The Prainha do Canto Verde Extractive Reserve (Reserva Extrativista Prainha do Canto Verde) is a marine extractive reserve in the state of Ceará, Brazil.

==Location==

The Prainha do Canto Verde Extractive Reserve is in the municipality of Beberibe, Ceará.
It has an area of 29794 ha.
The reserve occupies a narrow strip of the coastal plain and an area of sea extending to the northeast.
It is located a few kilometres northwest of the tourist community of Canoa Quebrada.

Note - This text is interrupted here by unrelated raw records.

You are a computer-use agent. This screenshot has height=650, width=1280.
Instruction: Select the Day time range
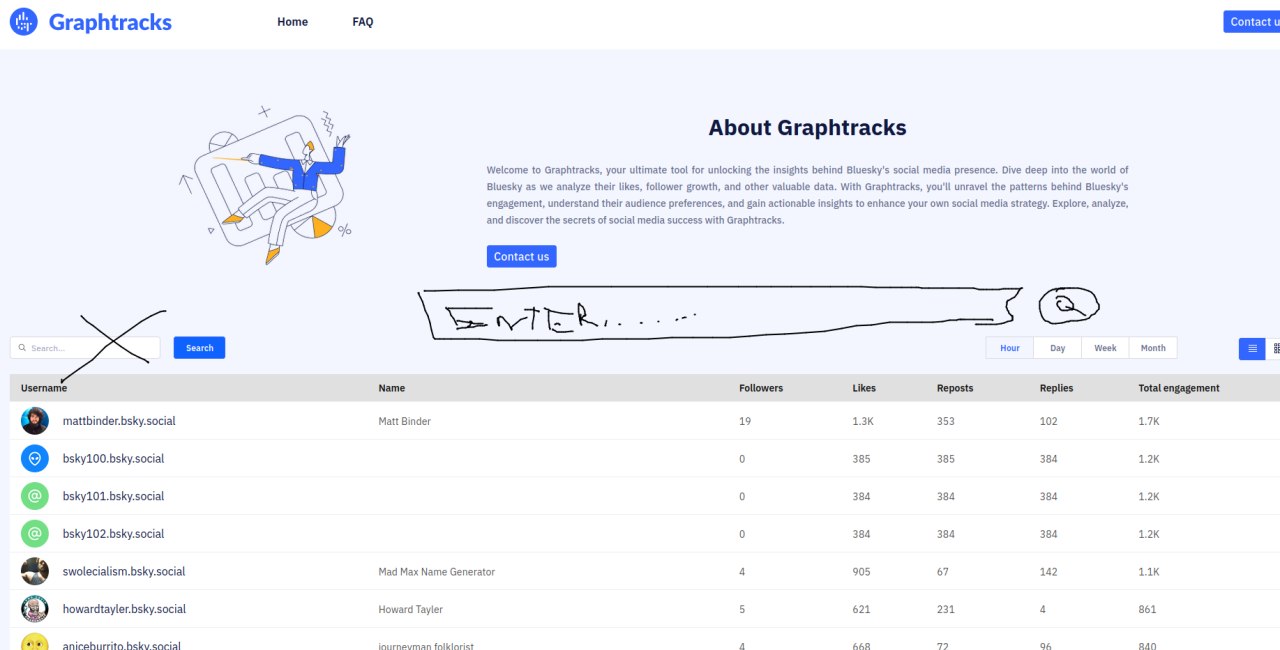tap(1057, 348)
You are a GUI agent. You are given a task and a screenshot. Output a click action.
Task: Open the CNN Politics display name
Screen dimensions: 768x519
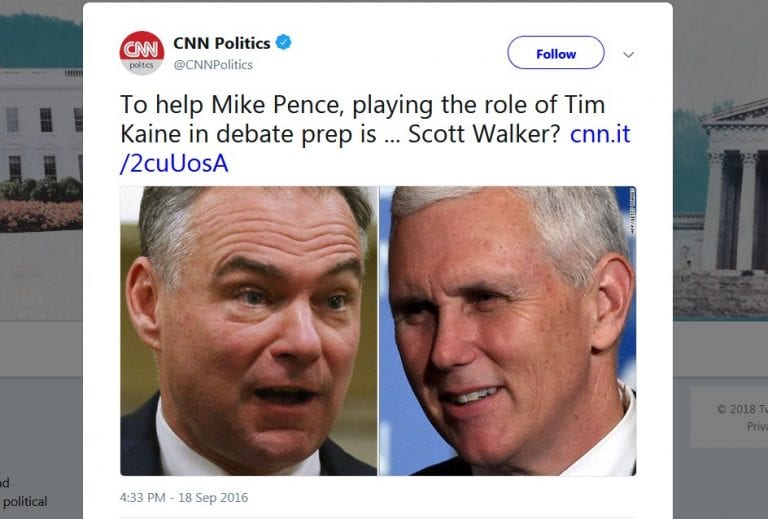pyautogui.click(x=221, y=43)
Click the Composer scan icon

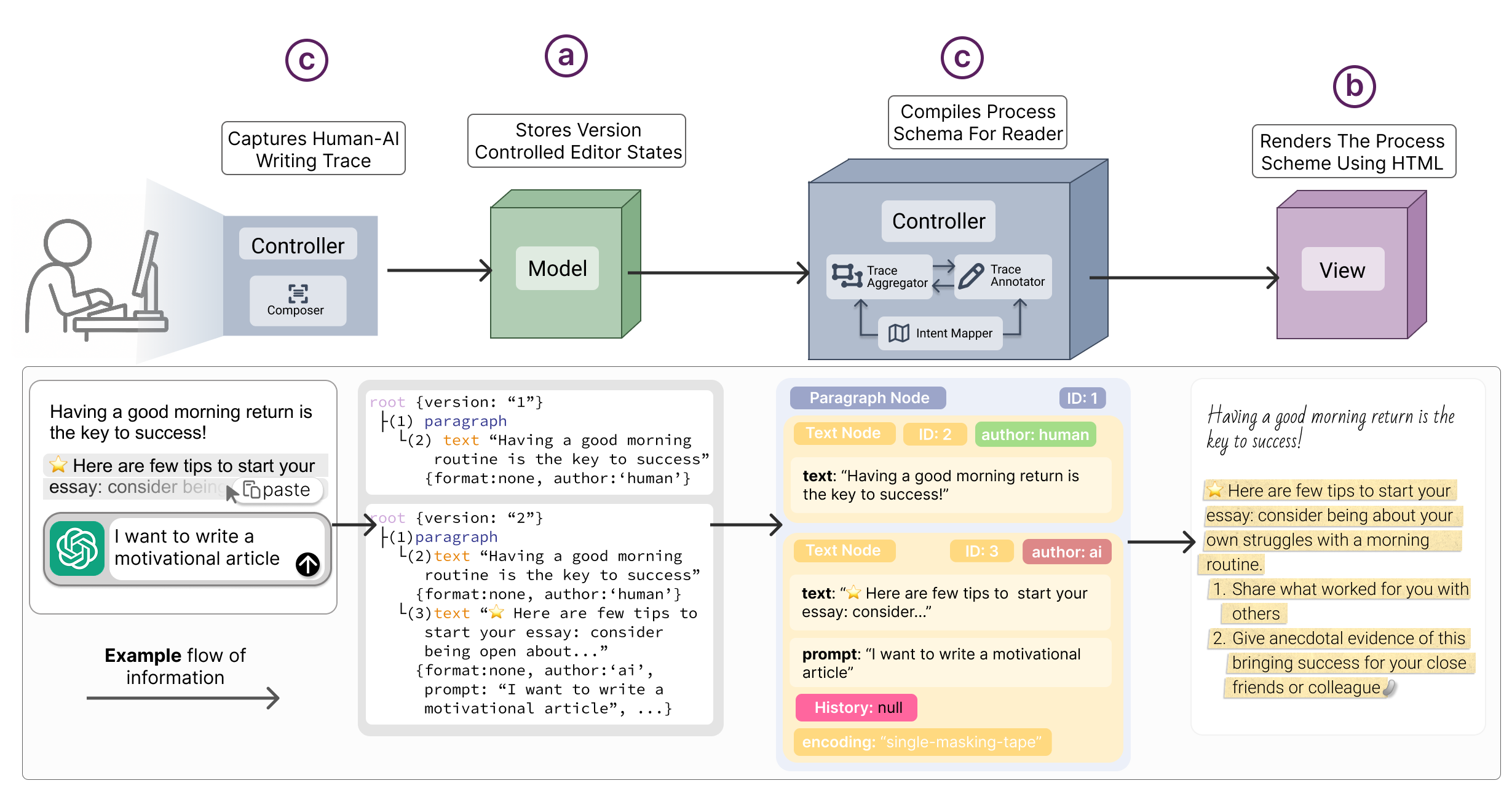(298, 293)
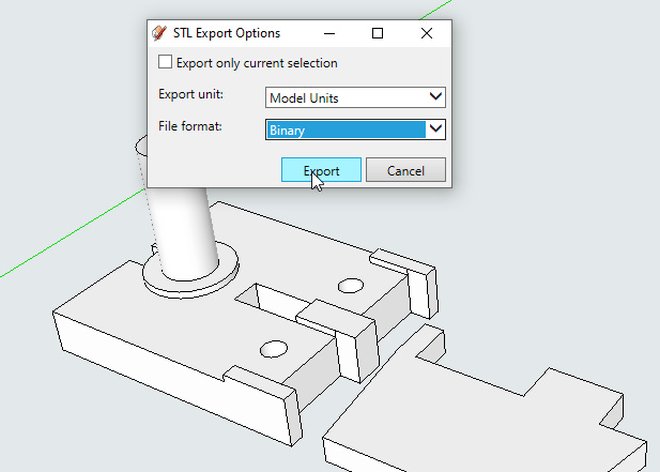660x472 pixels.
Task: Click the 'Export only current selection' label text
Action: point(256,63)
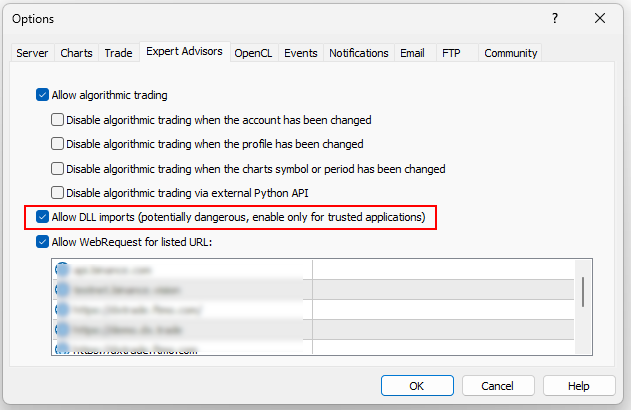Enable disabling algorithmic trading when account changes
Screen dimensions: 631x410
58,120
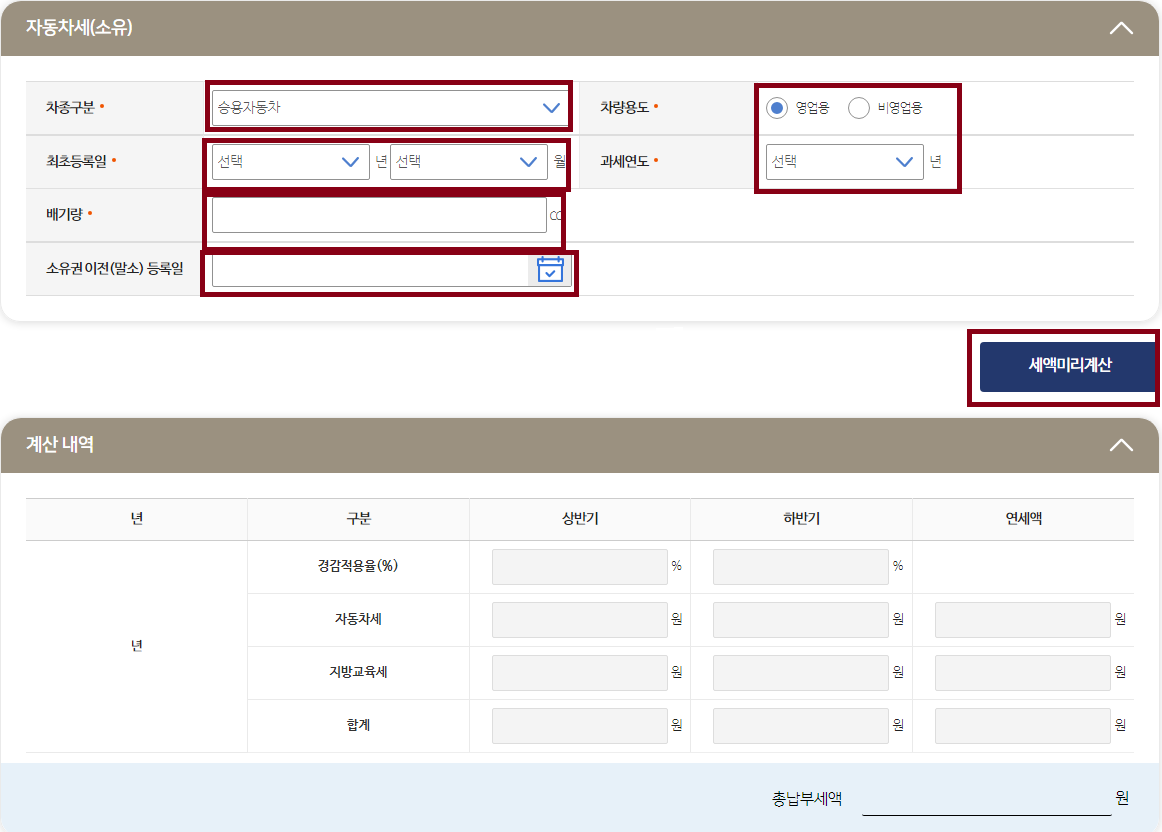The width and height of the screenshot is (1162, 832).
Task: Click inside the 배기량 engine displacement field
Action: point(380,214)
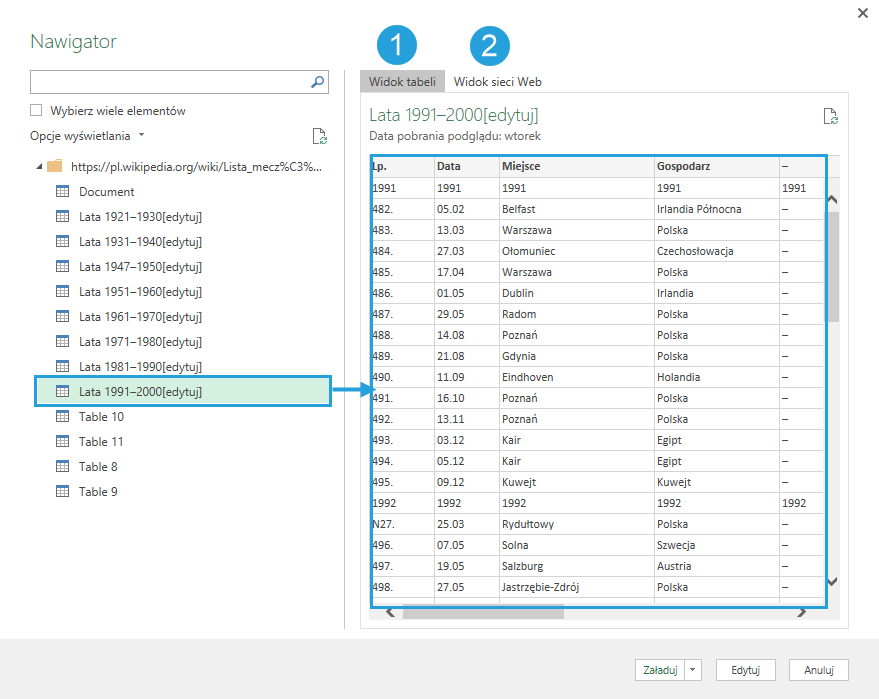Click the horizontal scrollbar under the preview table
The height and width of the screenshot is (699, 879).
pyautogui.click(x=483, y=613)
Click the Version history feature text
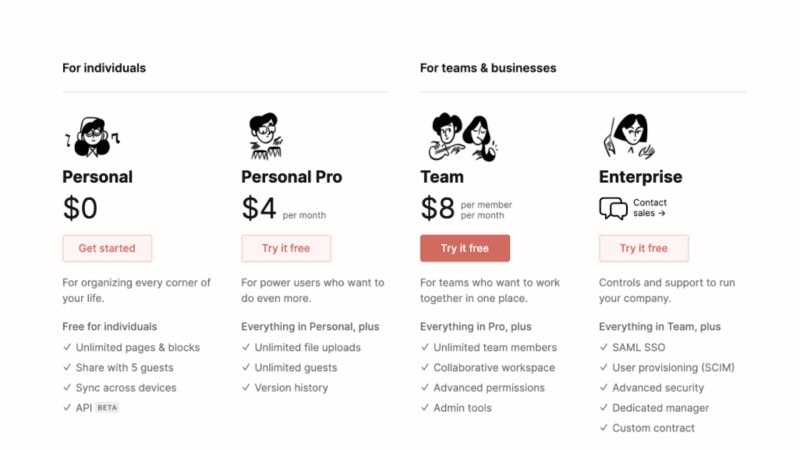The image size is (800, 450). [291, 388]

The environment is characterised by coral reefs and coraline algae, and seems to still be in good condition.
The coastal biome includes the typical coastal plain, a strip of beach, dunes and secondary forest, and natural and artificial reefs.
The reserve is located beside the main estuaries of the region, which provide a constant supply of nutrients and organic matter, resulting in a significant source of biological resources for the local population, whose main occupation is fishing along the northeast coast from boats, rafts and catamarans.
The main threats to the residents are the growth of hotels and real estate holdings.

==History==

The area has been inhabited by fishermen since 1870.
Starting in the late 1970s real estate speculators began to buy property from the local residents, anticipating the future potential for tourist resorts.
The local residents began to organise in 1991 with support of the Friends of Prainha do Canto Verde Foundation.
A nursery that the community started to build was destroyed by thugs, and residents who planned to build brick houses received threats.
The struggle to create the reserve began in 2001, demanded by the Residents Association of Prainha do Canto Verde to protect the area where they live and fish.
Various reports were prepared on the coastal ecosystem, lifestyle, culture and economy of the local people.

The Prainha do Canto Verde Marine Extractive Reserve was created by federal decree on 5 June 2009 with an area of about 29794 ha.
The reserve is classed as IUCN protected area category VI (protected area with sustainable use of natural resources).
The objective is to protect the livelihoods and culture of the traditional extractive population of the Prainha do Canto Verde community, including those resident in the catchment area of the reserve and those living in contiguous areas, and to ensure the use and conservation of renewable natural resources.
The reserve is administered by the Chico Mendes Institute for Biodiversity Conservation (ICMBio).

On 28 October 2009 the Instituto Nacional de Colonização e Reforma Agrária (INCRA – National Institute for Colonization and Agrarian Reform) recognised the reserve as meeting the needs of 360 small rural producer families, who would qualify for PRONAF support.
The deliberative council was created on 14 December 2010.
The "Independent Association of Residents of Prainha and Adjacencies" (AIMPA) attempted to have creation of the reserve annulled, but their action was rejected by a federal judge on 16 December 2014.
A working group was established on 17 December 2014 to review the process of defining the profile of the beneficiary families.
The profile was approved on 14 April 2015.